Zdilla and his colleagues were investigating solid electrolyte materials with conductivities approaching those of ceramics when they came across the unique system, which they call a solvate sponge crystal. Typically, when heating crystals, either the material melts, losing no solvent, then reforms when cooled; or it melts, and then decomposes, and the materials cannot reform on cooling. This crystal is different – rather than melting or decomposing, it changes to a different solvate.

Initially the co-crystal forms the 3:1 solvate (DMF)3NaClO4, however applying pressure releases one equivalent of DMF from the system, shifting the structure to the 2:1 solvate (DMF)2NaClO4. After releasing the pressure, the 2:1 solvate reabsorbs the DMF, reforming (DMF)3NaClO4. As the 3:1 solvate has a hexagonal crystal form, high pressure in the x and y directions deforms the crystal slightly; with ClO4- ions forced into locations originally occupied by Na+ ions, which leads to DMF being expelled from the side of the crystal – giving a thin surface layer of DMF. However when pressure is applied in the z direction, two or three Na–DMF contacts are broken and replaced with Na–ClO4 contacts, and a shift from the 3:1 solvate form to the monoclinic 2:1 solvate form, which has a molar volume that is 27% lower, is seen. This reversible shift also occurs when heating and cooling the system.

An image showing the simulated heating approach

External pressure or heating results in reversible expulsion of liquid DMF from (DMF)3NaClO4 to generate (DMF)2NaClO4

Jagadese Vittal, a crystal engineering expert at the National University of Singapore, says ‘this is a simple solvated inorganic salt crystalline material, which behaves interestingly like a sponge due to pressure and temperature changes. Further, this work opens up a new avenue for melt-castable crystalline materials for various applications.’

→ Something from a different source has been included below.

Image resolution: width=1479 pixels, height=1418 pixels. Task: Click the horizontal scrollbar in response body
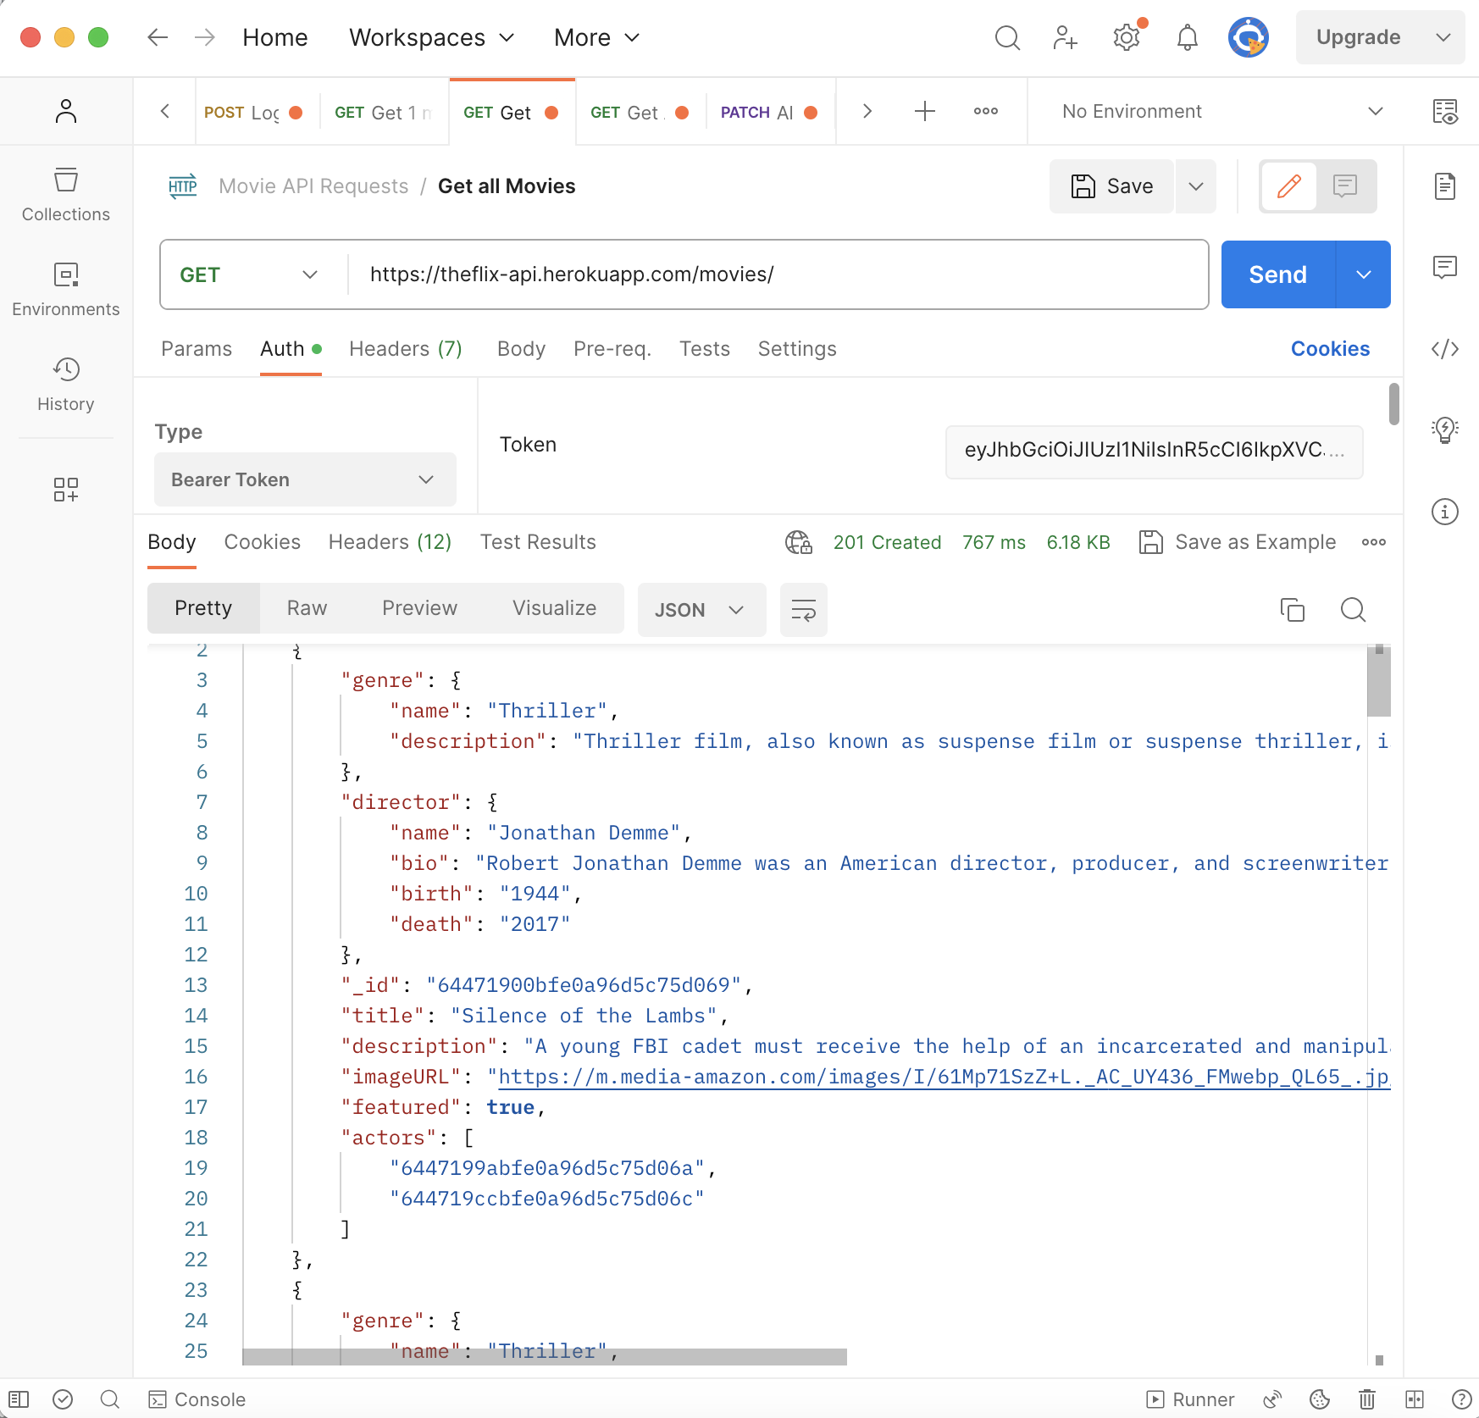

Further examples of this discovery ‘may lead to a new class of potential energy storage materials,’ says Zdilla’s collaborator, Prabhat Prakash, from the Indian Institute of Science Education and Research in Pune. ‘We are looking at battery applications of such materials, since these crystals have channels of sodium ions with sufficiently small energy barriers to conduct. In the present work, perchlorate and DMF both reduce easily on a typical battery anode – our plan is to discover more such crystals with more redox stable components.’